**Problem to work on**:
Copy exactly the stretch of lines from the one holding "Where should I" through the last line of the data below, inclusive. Leave out pictures.

(Records from a data collection)
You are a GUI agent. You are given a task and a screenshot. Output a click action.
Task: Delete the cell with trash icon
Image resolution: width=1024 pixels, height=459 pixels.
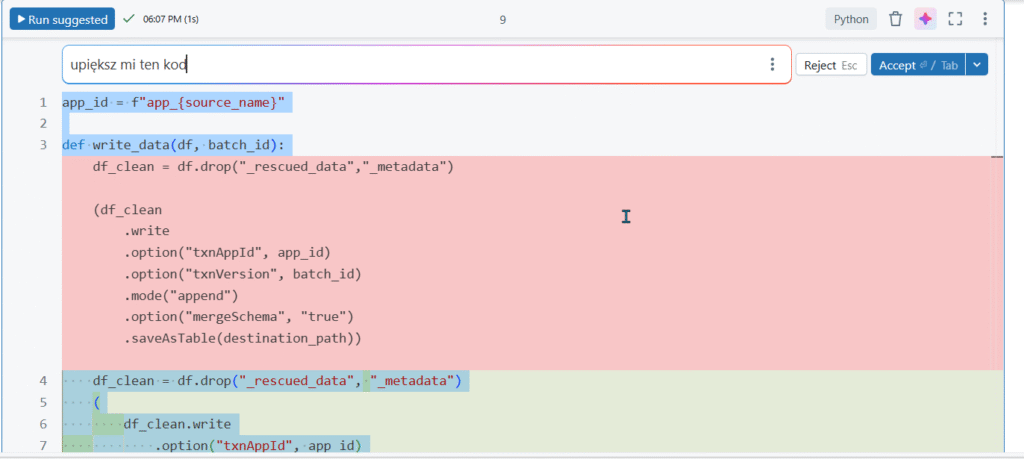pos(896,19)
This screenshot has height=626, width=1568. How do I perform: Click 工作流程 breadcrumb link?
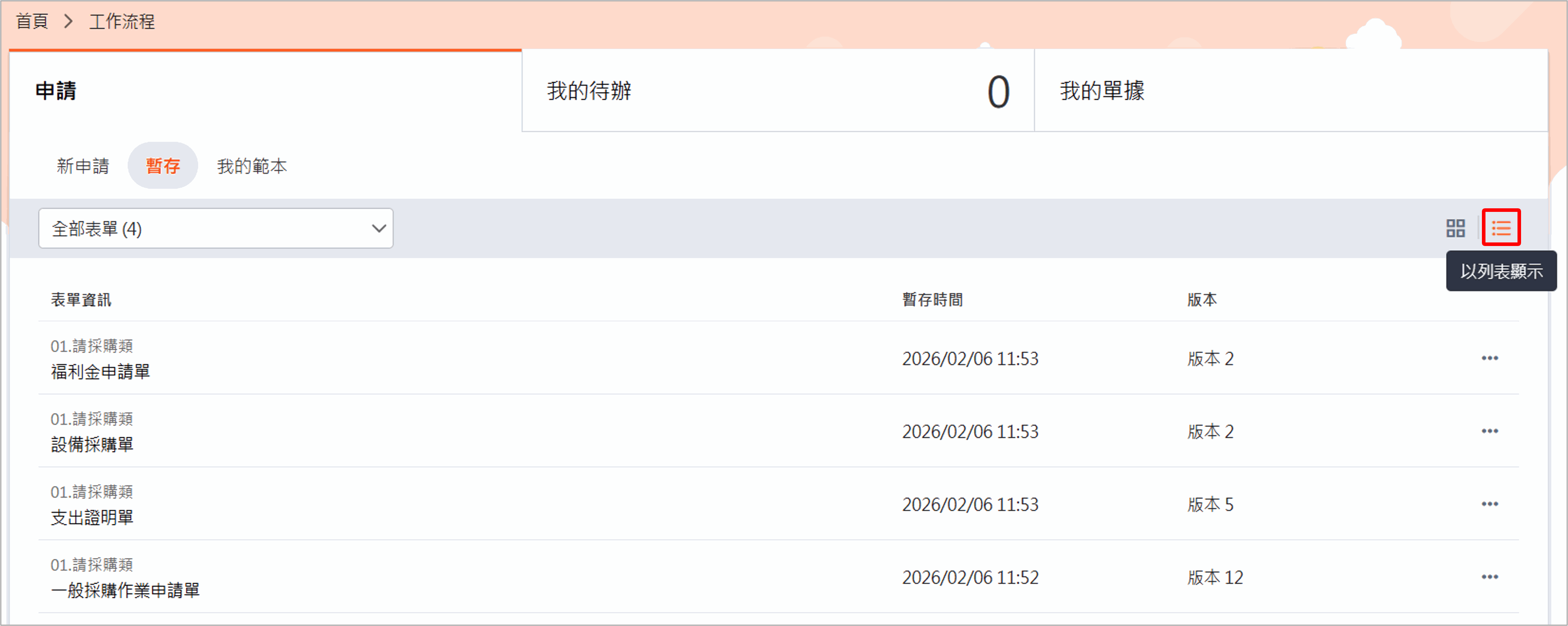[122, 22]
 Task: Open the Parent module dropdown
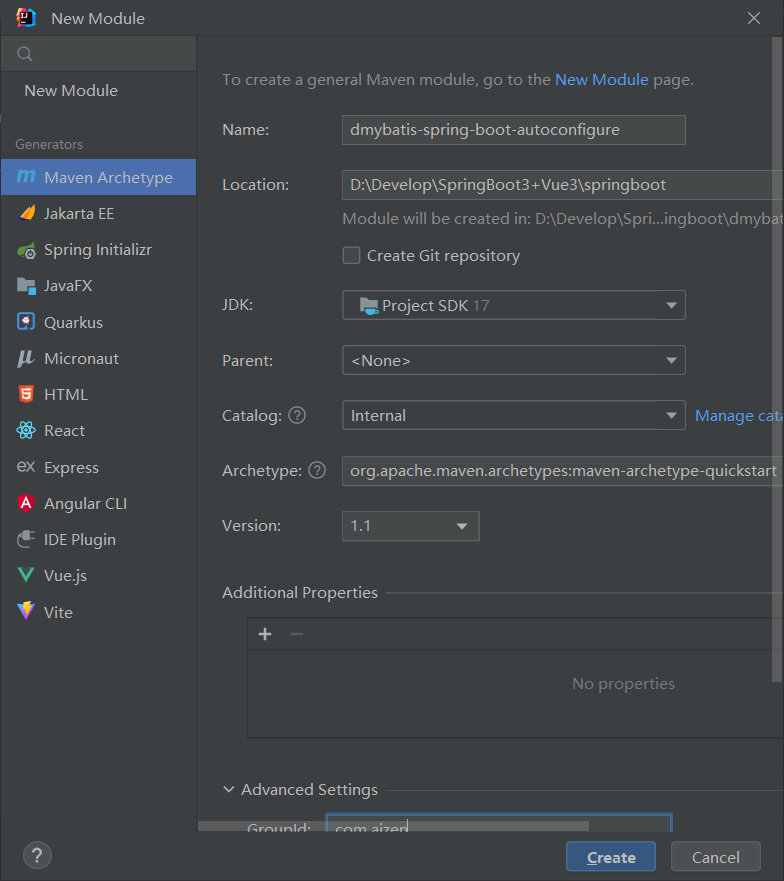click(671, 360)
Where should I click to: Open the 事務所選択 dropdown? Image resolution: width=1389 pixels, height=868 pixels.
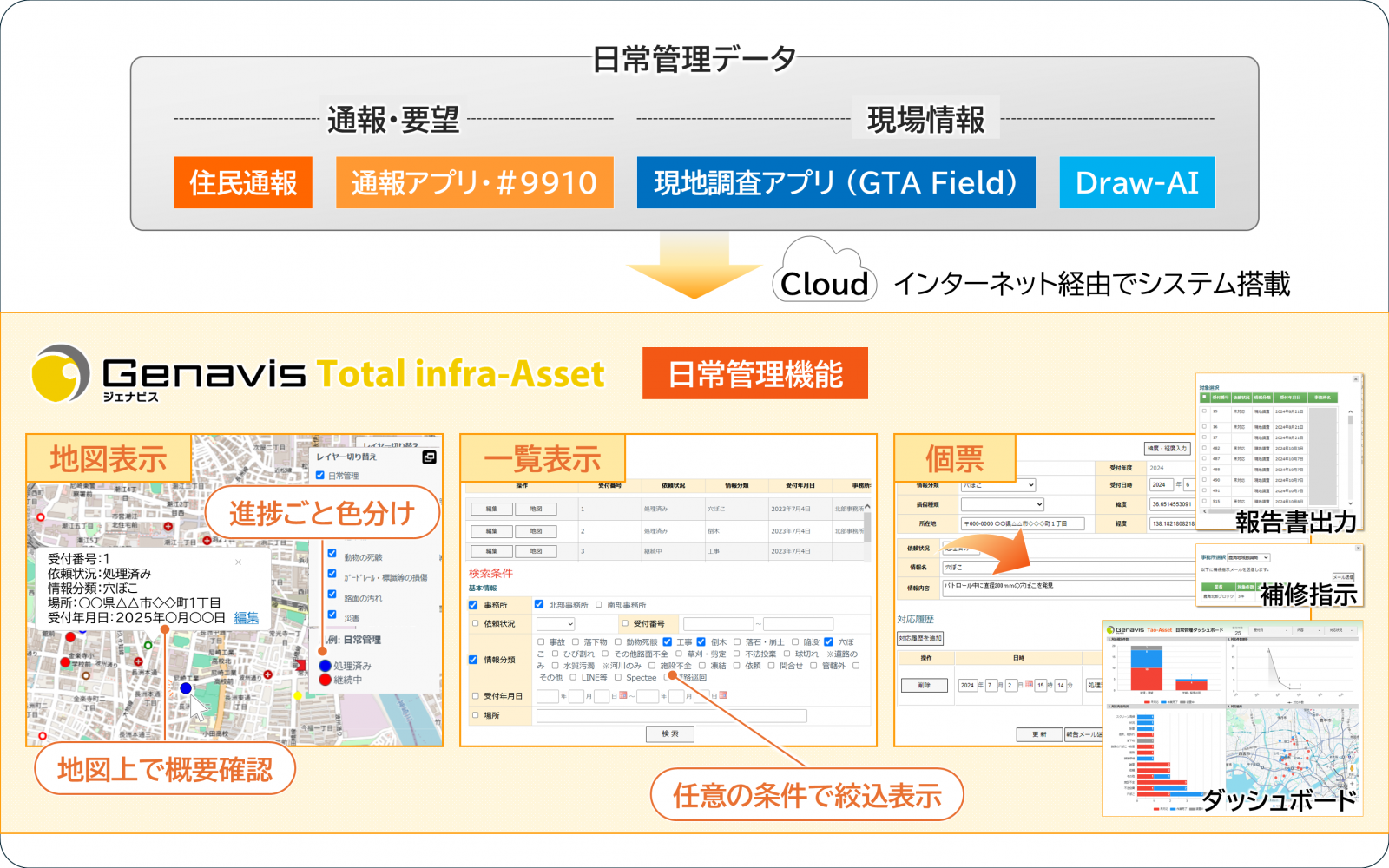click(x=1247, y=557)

**Answer for the task**:
Where should I click to: Open the 事務所選択 dropdown? Image resolution: width=1389 pixels, height=868 pixels.
click(x=1247, y=557)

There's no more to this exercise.